When Santa Monica City Council members passed a ban on doing business with Arizona companies because of that state’s controversial anti-immigration law, SB 1070, little did they know they were about to see a proposed $3 million contract on the agenda with Cavco Industries, Inc., a Phoenix-based company that produces mobile homes.
The contract was for the purchase of 20 mobile homes for residents of the City Hall-owned Mountain View Mobile Home Park. These residents, who are surrounded by a freeway, a waste transfer station and the future maintenance yard for Exposition Light Rail, have for roughly two years lived in the midst of a construction zone as crews dug up roads and replaced electrical and gas lines as part of a multi-million dollar upgrade to the park. Anyone who has lived near a construction site or has had to move out of their home because of a remodel or some other renovation can attest to the disruption and stress this causes.
Well, these Mountain View residents are getting the shaft again, this time courtesy of the City Council, which has rejected the Cavco contract and has ordered city staff to go out on the open market to find a new deal. While it is possible a better deal can be found, it is likely that this move will end up costing taxpayers more, as much as $2 million, according to Economic Development Director Andy Agle. And that doesn’t include staff time needed to negotiate.
Either way it means Mountain View residents will have to wait longer for their new homes, and for what? The council has a history of sticking its nose where it doesn’t belong. It was fine when it had to do with the war in Iraq. It didn’t cost taxpayers a dime to come out against the war. It’s not like City Hall had a custodial services contract with Halliburton. However, in this precarious financial climate where residents are being asked to approve an increase in the sales tax because of looming budget deficits, it doesn’t make sense to potentially waste money to enter into a national debate when we have more important issues to take care of at home. And contrary to an argument made by Councilmembers Terry O’Day and Gleam Davis, who weren’t even elected by the people to begin with, that the money to purchase the homes comes from a federal grant and therefore it doesn’t matter if City Hall spends more, it’s still taxpayer money no matter where it comes from. Elected officials need to remember that they are making decisions with our checkbook, not theirs.

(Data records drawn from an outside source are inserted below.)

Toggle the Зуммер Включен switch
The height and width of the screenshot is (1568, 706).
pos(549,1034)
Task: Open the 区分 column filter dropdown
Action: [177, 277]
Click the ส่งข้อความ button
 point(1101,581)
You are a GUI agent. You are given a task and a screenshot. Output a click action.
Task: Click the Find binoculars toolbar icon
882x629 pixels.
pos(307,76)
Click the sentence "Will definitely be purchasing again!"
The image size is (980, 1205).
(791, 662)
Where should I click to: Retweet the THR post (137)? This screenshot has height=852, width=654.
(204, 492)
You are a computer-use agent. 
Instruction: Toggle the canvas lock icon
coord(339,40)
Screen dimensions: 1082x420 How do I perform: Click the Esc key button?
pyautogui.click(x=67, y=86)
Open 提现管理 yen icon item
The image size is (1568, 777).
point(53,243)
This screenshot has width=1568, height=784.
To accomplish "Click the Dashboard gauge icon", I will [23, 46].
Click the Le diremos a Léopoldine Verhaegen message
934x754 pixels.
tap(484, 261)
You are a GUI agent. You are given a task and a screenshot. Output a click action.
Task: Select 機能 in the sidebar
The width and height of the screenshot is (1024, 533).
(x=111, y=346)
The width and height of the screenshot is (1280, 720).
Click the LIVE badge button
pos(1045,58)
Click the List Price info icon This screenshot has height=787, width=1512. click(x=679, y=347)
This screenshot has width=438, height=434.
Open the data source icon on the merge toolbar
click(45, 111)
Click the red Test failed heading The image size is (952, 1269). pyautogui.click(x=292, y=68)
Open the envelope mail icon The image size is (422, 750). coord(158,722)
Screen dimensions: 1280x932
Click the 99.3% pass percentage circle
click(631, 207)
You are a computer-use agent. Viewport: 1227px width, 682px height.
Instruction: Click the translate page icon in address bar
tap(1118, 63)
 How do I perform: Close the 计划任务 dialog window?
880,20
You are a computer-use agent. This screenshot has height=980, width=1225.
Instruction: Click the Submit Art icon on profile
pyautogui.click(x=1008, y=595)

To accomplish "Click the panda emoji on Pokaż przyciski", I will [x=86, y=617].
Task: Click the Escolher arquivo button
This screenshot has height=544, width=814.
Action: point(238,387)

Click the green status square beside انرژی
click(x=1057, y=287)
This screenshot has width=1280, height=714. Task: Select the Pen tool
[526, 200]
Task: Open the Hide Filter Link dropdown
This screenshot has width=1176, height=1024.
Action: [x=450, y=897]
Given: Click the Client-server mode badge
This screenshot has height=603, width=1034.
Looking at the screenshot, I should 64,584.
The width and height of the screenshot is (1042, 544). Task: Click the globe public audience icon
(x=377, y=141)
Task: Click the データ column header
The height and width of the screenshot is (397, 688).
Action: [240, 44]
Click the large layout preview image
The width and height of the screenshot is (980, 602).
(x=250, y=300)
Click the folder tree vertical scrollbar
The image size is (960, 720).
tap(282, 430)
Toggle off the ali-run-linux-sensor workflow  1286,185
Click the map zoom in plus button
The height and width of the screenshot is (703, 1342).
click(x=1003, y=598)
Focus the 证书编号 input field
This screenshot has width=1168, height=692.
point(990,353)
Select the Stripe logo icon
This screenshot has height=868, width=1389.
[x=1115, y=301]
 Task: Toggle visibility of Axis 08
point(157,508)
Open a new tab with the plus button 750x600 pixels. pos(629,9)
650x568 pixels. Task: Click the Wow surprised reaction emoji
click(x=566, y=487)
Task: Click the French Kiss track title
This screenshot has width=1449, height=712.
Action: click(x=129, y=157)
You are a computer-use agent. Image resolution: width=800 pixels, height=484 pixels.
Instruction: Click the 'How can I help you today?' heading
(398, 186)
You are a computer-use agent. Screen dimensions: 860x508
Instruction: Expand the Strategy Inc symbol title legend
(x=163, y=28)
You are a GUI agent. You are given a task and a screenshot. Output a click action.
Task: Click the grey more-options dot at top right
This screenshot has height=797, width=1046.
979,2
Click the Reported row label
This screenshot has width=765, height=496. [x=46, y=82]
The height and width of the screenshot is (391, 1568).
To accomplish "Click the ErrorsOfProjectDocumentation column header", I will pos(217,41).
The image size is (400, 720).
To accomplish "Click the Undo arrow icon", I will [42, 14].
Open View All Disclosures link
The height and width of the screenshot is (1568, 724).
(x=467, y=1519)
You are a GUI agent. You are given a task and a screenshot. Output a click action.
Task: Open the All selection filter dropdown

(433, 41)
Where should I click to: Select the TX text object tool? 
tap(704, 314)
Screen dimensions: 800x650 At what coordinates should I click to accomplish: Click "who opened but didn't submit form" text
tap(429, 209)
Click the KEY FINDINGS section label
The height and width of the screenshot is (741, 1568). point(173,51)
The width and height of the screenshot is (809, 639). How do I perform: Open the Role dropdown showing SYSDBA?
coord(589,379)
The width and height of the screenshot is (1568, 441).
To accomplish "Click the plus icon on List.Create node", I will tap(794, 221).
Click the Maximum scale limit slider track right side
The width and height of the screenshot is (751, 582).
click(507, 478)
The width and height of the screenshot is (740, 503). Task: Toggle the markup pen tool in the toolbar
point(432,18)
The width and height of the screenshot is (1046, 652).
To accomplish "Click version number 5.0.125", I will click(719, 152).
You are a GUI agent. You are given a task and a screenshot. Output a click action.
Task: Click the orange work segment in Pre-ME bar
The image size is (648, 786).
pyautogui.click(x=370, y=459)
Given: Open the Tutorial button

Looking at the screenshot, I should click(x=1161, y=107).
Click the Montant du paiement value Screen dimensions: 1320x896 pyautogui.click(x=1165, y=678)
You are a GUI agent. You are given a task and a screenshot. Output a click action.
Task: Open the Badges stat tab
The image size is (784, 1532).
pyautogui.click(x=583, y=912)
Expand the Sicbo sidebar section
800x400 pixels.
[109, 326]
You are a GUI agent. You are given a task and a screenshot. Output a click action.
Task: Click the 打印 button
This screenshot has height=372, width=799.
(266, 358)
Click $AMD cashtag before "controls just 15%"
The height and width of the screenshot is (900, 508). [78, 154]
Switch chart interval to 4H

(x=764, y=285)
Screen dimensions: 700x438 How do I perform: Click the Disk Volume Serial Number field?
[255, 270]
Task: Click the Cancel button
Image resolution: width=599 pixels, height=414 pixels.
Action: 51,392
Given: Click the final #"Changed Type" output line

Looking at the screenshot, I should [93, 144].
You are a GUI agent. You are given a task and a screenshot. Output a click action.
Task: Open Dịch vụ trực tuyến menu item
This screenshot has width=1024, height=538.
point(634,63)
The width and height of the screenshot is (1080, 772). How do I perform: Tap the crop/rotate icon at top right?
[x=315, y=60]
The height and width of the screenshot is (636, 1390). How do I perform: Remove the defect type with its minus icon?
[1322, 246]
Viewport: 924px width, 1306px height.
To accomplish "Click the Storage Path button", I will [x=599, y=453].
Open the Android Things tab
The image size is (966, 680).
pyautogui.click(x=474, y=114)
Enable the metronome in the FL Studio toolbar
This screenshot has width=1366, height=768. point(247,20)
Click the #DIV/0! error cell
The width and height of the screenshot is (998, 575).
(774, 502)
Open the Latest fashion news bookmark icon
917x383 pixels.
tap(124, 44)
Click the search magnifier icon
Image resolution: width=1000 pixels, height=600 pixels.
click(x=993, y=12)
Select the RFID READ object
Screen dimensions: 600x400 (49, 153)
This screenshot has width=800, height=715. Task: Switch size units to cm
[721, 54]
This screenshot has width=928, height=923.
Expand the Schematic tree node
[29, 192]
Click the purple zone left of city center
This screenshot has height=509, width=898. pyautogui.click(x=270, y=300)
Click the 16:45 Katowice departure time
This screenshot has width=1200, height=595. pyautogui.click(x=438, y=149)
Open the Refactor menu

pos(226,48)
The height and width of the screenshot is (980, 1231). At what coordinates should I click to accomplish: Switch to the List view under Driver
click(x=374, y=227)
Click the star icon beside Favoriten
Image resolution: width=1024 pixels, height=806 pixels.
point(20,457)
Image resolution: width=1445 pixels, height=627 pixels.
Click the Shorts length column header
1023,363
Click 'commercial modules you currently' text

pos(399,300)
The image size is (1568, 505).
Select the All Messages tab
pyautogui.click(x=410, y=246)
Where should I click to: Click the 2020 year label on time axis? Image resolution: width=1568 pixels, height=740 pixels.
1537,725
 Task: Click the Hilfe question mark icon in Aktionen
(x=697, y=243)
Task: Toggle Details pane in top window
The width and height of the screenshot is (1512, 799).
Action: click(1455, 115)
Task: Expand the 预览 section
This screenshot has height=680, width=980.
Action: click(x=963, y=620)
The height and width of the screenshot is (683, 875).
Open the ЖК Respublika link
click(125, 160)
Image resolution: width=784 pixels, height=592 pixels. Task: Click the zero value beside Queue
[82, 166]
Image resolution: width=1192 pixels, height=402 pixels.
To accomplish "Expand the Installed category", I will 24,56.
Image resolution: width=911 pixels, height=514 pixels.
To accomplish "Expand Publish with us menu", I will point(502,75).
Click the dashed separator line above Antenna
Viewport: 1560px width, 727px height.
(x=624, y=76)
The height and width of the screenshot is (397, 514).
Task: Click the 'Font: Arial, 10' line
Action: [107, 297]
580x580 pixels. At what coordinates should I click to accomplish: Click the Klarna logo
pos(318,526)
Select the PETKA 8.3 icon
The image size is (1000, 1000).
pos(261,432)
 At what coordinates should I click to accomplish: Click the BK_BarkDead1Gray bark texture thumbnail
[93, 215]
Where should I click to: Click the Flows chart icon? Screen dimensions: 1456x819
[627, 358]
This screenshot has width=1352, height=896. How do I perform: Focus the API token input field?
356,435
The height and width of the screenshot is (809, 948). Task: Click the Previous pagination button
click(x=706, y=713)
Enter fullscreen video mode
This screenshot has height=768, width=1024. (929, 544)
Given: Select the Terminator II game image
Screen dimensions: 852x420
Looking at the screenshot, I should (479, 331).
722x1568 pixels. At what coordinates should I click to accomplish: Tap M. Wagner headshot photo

Word has it that when O’Day proposed the boycott, no one on the dais was even aware of the Cavco contract, which is the biggest proposed deal with an Arizona company in recent memory. Why wasn’t someone there to inform him and his colleagues that this contract was looming? On the flip side, a key administrator in the housing department had no clue that the council even passed the boycott. Where’s the communication?
When the contract came to light, the council had no choice but to reject it and save face. It is beginning to feel more like an act of hubris rather than a principled stand.
Ironically, the very people that the council was trying to protect with its overreaching action are the one’s being hurt by it. Cavco President Joe Stegmayer said many of his employees, the ones who make the mobile homes, are Hispanic “and they work very hard.”
“If we don’t have the business, our people don’t have as much to build and they don’t get as many hours to work,” he said.
The council recently debated ways to shorten meetings by eliminating staff reports and keeping a close eye on how long each council member speaks. Maybe they should look at cutting out the nonsense like this boycott and focus on the issues impacting Santa Monicans most like replacing the California Incline and Santa Monica Pier bridge, or renovating parking structures to cut down on congestion in Downtown. How about monitoring development agreements more closely so developers don’t walk all over us.
We’re all for protecting our basic Constitutional rights and we are not supporters of racial profiling or harassment by law enforcement, but let’s keep it closer to home and pass boycotts when there is an issue impacting Santa Monicans.